==== Excerpted data ====

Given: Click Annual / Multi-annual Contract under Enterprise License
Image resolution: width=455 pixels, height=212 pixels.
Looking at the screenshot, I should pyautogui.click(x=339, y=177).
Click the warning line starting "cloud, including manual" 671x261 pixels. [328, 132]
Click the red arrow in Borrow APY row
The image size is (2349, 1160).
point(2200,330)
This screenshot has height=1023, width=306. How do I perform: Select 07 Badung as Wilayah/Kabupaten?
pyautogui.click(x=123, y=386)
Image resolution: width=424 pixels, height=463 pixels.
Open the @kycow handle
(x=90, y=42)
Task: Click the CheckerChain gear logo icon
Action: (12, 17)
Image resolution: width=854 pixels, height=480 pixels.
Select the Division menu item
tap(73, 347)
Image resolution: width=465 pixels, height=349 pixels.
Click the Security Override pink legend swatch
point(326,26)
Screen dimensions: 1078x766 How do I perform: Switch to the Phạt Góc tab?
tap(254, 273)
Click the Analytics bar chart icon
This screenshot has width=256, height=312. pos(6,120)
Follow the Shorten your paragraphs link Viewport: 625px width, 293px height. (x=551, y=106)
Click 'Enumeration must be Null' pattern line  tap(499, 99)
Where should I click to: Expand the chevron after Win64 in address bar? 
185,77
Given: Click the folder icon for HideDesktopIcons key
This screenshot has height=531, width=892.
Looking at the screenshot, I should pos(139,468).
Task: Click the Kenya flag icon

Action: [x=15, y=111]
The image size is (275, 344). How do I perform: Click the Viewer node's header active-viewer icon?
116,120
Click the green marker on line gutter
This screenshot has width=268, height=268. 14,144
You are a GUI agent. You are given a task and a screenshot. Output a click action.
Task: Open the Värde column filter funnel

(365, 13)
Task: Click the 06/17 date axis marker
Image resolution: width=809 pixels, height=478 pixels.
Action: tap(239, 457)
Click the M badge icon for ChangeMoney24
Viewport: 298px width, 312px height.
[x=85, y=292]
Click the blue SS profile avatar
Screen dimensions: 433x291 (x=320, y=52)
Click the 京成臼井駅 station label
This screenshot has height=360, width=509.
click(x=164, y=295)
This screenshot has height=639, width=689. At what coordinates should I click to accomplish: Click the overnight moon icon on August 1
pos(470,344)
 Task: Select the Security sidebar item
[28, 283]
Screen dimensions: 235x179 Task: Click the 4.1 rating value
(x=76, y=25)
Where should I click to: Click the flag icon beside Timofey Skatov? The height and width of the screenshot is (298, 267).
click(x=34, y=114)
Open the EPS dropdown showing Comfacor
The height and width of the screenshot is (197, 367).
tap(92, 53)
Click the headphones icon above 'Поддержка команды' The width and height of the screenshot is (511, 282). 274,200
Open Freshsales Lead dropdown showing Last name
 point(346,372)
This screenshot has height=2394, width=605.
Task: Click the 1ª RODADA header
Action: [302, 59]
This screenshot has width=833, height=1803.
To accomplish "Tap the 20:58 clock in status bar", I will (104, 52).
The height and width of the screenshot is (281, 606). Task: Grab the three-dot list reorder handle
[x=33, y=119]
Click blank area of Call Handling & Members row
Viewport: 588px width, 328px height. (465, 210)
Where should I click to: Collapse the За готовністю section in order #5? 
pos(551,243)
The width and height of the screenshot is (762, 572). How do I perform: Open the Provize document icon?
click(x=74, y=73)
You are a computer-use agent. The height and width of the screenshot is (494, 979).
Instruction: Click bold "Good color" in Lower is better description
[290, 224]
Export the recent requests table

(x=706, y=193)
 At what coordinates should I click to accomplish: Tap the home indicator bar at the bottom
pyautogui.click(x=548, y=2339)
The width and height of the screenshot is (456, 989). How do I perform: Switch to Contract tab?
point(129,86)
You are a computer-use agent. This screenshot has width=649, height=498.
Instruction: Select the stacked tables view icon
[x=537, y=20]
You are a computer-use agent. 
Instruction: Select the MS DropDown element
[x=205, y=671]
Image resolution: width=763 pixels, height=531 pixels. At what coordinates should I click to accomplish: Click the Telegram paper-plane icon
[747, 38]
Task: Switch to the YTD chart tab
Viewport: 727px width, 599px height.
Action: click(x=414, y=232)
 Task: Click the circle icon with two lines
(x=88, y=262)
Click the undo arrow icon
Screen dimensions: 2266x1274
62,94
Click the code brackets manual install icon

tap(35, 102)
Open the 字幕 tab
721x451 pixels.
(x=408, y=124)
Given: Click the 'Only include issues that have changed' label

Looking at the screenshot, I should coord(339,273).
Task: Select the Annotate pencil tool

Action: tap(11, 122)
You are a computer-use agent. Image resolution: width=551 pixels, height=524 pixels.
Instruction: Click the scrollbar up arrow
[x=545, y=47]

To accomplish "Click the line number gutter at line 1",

====

#### [Problem details]
Take from the listing above each line containing "agent".

#### [Reply]
You are a GUI agent. You are given a task and a screenshot. Output a click action.
You are a computer-use agent. The height and width of the screenshot is (494, 979).
You are a computer-use agent. This screenshot has width=649, height=498.
You are a computer-use agent. 
You are a computer-use agent. Image resolution: width=551 pixels, height=524 pixels.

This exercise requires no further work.